Up until 50 years ago water depth was determined by line sounding. A weight was
lowered from the side of a vessel by a sounding line; when the bottom was felt, the depth was
indicated by the length of line that had been played out.
Mariners have sounded river and coastal waters since ancient times as an aid to navi-
gation. The first recorded sounding of the open ocean was made by Magellan in 1521 during
his circumnavigation of the globe. Magellan lowered about 400 m (1,200 ft) of rope into the
Pacific without striking bottom.
The Challenger Expedition (l872-1876) made the first systematic attempt to chart the
basins of the world ocean. The Challenger employed a steam-powered winch to lower and recover
kilometers of hemp sounding line. The deepest sounding made on the expedition was 26,850 ft.
off the Marianas. Subsequent oceanographic expeditions used steel wire as sounding line;
Challenger had unsuccessfully experimented with piano wire, which kinked badly.

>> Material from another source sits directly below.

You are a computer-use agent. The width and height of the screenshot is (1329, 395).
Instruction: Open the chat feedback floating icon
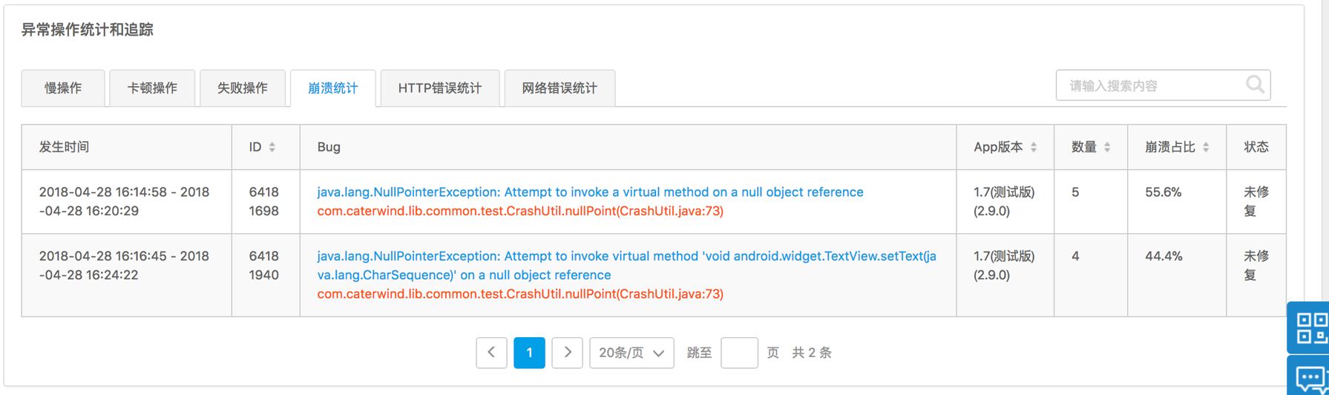(1309, 376)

During the next half century the principal topographical features of the ocean basins were
revealed by wire-line soundings, though the method was still cumbersome and inexact A
vessel had to be held stationary during the hours it took to lower and recover a soundings line in
deep water. At great depths the weight of the sounding line would exceed that of the end weight,
making it difficult to determine when the bottom was reached. Finally, the assumption that a
sounding line drops perpendicular to the bottom seldom holds true; drifting of the vessel and
subsurface currents tend to displace the sounding line obliquely. Overestimates of the actual
depth consequently result from measuring the actual length of line played out.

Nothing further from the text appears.